PolskaZnaleziono zwłoki w Narwi, to może być ciało geologa

Znaleziono zwłoki w Narwi, to może być ciało geologa

W rozlewiskach rzeki Narwi znaleziono w niedzielę rano zwłoki - poinformowała straż pożarna. Policja i prokuratura będą ustalać, czy jest to ciało poszukiwanego od stycznia zaginionego geologa z Wielkopolski.

Jak poinformował rzecznik podlaskiej straży pożarnej Marcin Janowski, ciało pływające w wodzie zauważyły osoby postronne. Przybyli na miejsce strażacy i policjanci dotarli do zwłok łodzią i wyciągnęli je na brzeg, gdzie zabezpieczyła je policja.

W miejscu, gdzie znaleziono ciało, rozlewisko ma szerokość około 1 km - dodał Janowski. Jak poinformował Kamil Tomaszczuk z zespołu prasowego podlaskiej policji, ciało znaleziono między miejscowościami Żółtki i Złotoria, około 1 km za jazem na rzece. Nie znajdowało się w głównym korycie rzeki, a na rozlewiskach, na polu, około 200-300 metrów od głównego nurtu. Było zatopione w wodzie.

Poszukiwany 26-latek zaginął w styczniu razem z kolegą. Jechali terenowym służbowym samochodem z wiertnicą. Auto z ciałem jednego z geologów znaleziono w styczniu w Narwi między Rzędzianami a Radulami. Prowadzone przez nurków poszukiwania drugiego z geologów - 26-latka z Popowa Kościelnego - przerwano wtedy z powodu trudnych zimowych warunków, m.in. bardzo niskiej temperatury. Przenikliwe zimno było zagrożeniem dla zdrowia ratowników.

Czy znalezione teraz ciało to poszukiwany geolog wykażą oględziny i badania w Zakładzie Medycyny Sądowej w Białymstoku - powiedziała PAP szefowa Prokuratury Rejonowej Białystok Urszula Sieńczyło. To ta prokuratura prowadzi sprawę związaną z zaginięciem geologów. Toczy się ona pod kątem wypadku drogowego, choć prokuratura zbierała materiały w szerszym zakresie. Prokurator Sieńczyło poinformowała w niedzielę, że prawdopodobnie w poniedziałek przeprowadzona zostanie sekcja odnalezionych zwłok.

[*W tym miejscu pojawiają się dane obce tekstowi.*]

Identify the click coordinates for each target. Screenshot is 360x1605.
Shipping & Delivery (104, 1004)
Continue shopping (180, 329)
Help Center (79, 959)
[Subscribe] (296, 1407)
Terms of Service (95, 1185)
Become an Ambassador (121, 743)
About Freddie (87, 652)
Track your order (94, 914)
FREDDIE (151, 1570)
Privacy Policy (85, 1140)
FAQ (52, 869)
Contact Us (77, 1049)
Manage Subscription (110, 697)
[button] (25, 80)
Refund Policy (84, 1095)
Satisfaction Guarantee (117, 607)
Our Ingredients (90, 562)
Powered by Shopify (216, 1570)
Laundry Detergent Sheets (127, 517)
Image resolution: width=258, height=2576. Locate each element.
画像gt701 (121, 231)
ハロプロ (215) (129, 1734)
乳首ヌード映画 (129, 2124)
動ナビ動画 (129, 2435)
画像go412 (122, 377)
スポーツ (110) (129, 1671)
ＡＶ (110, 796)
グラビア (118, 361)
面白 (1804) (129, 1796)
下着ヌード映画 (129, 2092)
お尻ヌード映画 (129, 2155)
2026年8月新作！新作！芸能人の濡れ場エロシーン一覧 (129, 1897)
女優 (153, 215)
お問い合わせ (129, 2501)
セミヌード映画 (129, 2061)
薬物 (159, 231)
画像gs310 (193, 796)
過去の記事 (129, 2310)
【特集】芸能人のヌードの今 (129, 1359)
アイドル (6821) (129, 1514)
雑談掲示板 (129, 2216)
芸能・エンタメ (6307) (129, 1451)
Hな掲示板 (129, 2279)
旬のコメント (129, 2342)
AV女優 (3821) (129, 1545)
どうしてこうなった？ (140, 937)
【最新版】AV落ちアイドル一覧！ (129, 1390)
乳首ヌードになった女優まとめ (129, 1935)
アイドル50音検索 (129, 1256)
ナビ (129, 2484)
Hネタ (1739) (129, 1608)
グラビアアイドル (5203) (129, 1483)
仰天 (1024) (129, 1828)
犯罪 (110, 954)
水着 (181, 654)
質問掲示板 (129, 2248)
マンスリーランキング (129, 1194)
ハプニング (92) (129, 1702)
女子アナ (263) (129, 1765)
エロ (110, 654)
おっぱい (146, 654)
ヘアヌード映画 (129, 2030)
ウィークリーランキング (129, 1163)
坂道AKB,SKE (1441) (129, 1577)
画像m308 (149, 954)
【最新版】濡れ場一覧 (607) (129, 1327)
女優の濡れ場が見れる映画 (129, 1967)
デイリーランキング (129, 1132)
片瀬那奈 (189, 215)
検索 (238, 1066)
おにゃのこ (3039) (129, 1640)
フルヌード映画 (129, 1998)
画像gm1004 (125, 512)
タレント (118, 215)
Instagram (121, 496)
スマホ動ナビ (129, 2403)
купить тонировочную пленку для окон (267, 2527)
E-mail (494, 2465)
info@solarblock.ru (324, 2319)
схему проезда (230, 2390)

Do czasu uzyskania wyników tej sekcji policja nie chce mówić oficjalnie, czy to ciało geologa. Jak poinformował po południu Kamil Tomaszczuk, przy znalezionym ciele były dokumenty tożsamości, nie chciał jednak powiedzieć, czy wskazują one na zaginionego.

Policja w miniony czwartek i piątek szukała zaginionego geologa patrolując rzekę z motorówek. Pomagali strażnicy z Narwiańskiego Parku Narodowego i straż rybacka. Poszukiwaniom nie sprzyjał wysoki poziom wody i obszerność rozlewisk.